Debut Novelist Looks at Her Hometown With Wit and Heart

You might have heard that the classic Joni Mitchell song “Big Yellow Taxi” wouldn’t have been named for the line about her old man being chauffeured away if it wasn’t actually a love song disguised as an anthem against paving paradise.

Such is the case with “Save What’s Left,” a devilishly astute debut novel by a 33-year-old who grew up studiously observing the quirks of her North Fork hometown, a tiny hamlet that was once full of oyster shacks overlooking Cutchogue Harbor but is now facing unprecedented development.

The novel, which is being touted by publishers Anchor Books this summer as an “un-beach read,” is a love letter to author Elizabeth Castellano’s hometown, disguised as an outrageous comedy of errors populated with characters who all share echoes of people we actually know.

Ms. Castellano attended the three schoolroom schoolhouse in this unnamed burg of some 353 people (the place is called Whitby in the book, and as The Beacon’s office is in this hamlet, we intend to keep its true identity from those who don’t know where this place is). 

“Never buy a beach house,” is the first line of the story, and it sucks you right into this “charming village” and its political turmoil. “Maybe it’s too late for you. Maybe you’ve gone ahead and picked up some starfish tchotchkes and turquoise nonsense and you feel you’re in too deep. Well, then let me tell you right now that those warm summer nights you’re dreaming about will be spent arguing over parking restrictions and beach access.

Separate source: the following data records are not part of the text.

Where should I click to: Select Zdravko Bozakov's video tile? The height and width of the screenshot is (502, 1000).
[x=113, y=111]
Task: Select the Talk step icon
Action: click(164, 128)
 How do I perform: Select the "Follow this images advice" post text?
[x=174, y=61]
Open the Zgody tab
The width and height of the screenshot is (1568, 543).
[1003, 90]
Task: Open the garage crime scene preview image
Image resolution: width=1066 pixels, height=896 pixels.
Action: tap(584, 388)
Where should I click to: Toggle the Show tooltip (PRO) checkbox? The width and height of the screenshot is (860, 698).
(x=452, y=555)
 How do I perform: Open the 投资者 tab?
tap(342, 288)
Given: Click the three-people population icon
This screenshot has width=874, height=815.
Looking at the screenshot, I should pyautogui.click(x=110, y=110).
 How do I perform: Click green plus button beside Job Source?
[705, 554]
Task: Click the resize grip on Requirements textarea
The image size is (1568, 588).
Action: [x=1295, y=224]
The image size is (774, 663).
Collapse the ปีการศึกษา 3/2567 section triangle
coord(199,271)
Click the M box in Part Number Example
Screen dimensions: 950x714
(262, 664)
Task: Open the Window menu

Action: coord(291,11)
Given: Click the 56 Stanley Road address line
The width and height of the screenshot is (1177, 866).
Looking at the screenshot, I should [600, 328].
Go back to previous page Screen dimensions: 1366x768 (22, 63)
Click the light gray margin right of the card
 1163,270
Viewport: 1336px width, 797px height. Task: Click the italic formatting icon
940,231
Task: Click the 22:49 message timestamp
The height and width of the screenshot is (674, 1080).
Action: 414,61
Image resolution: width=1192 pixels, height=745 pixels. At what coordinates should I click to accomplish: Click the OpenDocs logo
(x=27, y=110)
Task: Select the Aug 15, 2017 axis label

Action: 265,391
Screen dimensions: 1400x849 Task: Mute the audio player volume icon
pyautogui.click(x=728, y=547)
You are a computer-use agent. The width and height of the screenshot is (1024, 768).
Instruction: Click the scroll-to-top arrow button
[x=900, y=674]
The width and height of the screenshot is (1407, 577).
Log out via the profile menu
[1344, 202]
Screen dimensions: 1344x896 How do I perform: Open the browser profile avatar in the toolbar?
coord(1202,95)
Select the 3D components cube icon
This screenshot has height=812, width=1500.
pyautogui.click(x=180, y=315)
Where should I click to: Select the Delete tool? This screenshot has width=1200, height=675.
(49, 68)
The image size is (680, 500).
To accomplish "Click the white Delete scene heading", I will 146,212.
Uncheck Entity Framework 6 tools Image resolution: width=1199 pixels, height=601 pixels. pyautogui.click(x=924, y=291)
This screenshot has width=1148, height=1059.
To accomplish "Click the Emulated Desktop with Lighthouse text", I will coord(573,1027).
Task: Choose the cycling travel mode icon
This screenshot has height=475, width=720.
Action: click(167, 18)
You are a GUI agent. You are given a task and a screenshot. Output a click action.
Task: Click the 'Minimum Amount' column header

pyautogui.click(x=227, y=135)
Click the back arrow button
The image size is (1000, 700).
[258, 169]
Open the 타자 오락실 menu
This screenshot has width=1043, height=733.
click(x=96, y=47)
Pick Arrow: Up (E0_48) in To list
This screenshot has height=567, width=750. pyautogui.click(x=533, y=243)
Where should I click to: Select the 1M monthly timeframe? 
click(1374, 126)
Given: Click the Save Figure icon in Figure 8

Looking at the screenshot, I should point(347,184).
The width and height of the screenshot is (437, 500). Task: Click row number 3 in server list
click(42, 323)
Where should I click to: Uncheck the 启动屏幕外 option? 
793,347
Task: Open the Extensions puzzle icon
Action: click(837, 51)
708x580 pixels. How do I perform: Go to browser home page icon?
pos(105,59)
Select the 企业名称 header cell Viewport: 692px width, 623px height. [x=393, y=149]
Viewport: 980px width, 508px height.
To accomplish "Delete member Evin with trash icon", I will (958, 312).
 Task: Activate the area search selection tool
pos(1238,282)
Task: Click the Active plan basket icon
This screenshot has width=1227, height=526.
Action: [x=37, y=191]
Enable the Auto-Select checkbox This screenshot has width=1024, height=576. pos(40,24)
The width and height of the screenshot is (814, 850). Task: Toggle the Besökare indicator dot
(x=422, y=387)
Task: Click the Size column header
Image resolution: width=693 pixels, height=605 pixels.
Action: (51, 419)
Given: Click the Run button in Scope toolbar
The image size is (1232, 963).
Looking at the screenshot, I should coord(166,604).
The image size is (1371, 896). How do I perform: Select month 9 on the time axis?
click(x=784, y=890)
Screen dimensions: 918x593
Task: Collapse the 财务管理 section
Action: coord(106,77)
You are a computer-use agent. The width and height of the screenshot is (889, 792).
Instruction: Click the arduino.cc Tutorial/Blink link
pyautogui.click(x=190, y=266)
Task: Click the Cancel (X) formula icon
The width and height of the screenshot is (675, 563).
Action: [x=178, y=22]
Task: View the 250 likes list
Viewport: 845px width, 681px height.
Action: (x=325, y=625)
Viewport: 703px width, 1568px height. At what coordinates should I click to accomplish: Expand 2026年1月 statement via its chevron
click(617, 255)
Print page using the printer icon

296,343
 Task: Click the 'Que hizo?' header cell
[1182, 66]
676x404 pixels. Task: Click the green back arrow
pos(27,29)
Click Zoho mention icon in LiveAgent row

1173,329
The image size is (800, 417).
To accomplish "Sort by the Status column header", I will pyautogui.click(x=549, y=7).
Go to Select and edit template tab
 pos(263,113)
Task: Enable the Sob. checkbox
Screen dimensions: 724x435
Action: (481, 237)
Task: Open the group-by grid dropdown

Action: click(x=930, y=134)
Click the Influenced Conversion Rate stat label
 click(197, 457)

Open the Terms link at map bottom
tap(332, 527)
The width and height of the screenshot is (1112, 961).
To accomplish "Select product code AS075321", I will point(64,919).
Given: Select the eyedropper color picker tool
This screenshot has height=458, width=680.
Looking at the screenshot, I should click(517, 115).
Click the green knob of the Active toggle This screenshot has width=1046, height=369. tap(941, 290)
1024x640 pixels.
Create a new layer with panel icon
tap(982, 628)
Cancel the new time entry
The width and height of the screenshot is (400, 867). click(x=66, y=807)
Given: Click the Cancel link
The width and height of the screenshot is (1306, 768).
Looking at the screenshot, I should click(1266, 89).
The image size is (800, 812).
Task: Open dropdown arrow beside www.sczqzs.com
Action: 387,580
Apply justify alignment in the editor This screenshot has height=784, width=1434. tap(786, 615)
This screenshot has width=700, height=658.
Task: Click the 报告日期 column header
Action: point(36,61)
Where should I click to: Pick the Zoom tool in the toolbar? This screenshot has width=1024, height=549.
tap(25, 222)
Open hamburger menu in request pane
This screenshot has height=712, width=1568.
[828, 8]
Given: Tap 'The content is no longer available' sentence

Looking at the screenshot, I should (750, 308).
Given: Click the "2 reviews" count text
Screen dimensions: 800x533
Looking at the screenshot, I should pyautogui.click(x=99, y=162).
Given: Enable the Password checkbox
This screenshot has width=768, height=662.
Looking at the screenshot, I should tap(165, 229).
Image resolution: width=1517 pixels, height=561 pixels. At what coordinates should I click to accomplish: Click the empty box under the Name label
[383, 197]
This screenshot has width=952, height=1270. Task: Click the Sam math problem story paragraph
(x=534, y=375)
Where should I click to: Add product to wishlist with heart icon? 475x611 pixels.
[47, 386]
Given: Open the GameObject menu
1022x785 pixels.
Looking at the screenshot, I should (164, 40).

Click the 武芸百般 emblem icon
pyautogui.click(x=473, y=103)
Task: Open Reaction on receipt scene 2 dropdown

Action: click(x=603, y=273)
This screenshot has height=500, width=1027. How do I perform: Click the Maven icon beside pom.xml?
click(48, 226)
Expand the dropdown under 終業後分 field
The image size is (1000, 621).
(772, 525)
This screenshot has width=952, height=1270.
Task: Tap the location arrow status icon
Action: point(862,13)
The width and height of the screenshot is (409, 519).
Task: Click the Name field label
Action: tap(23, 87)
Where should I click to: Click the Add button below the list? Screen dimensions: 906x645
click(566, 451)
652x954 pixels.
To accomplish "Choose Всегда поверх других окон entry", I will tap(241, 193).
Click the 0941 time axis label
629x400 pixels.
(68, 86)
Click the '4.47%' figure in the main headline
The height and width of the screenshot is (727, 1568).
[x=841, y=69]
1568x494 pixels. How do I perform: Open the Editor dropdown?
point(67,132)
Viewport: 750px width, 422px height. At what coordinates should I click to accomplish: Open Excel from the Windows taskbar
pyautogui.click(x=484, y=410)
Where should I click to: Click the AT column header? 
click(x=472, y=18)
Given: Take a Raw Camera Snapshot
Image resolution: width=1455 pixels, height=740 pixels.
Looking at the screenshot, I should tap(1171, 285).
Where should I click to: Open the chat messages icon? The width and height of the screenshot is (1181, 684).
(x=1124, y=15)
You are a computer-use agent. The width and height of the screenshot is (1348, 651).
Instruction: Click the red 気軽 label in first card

You won’t paint or write or play tennis. You’ll be too busy filing code enforcement complaints in the town attorney’s office. You’ll wake up to the sound of leaf blowers and you’ll either spend half your life trying to protect a tree or cut one down.”

What’s so unique about this book is that it’s written by a young local about a middle-aged woman from Kansas who, in the midst of a divorce, buys an oyster shack here sight unseen, not knowing that a giant house, the “Sugar Cube,” is being built next door.

Residents of the real Whitby will recognize the inside drama at play in the Bay Mission, a non-profit attempting to preserve the waterfront of this hamlet using fundraising tactics that ensnare unsuspecting people into giving money to something other than what was proposed. The divorcée, Kathleen begins the story feeling bamboozled but ends up as the group’s fundraising director, as much in the thick of the local politics as anyone born and raised here.

This goes right back to lessons learned in the yard of the little red schoolhouse — in such a small place, you can’t afford to alienate your neighbors, and compromise and peace can come at the cost of honesty and integrity. 

Ms. Castellano moved here from New York at a tender age at which she still remembered what it was like to live in a bigger place, but was young enough to enroll in elementary school and grow up surrounded by a handful of kids in a multiage classroom.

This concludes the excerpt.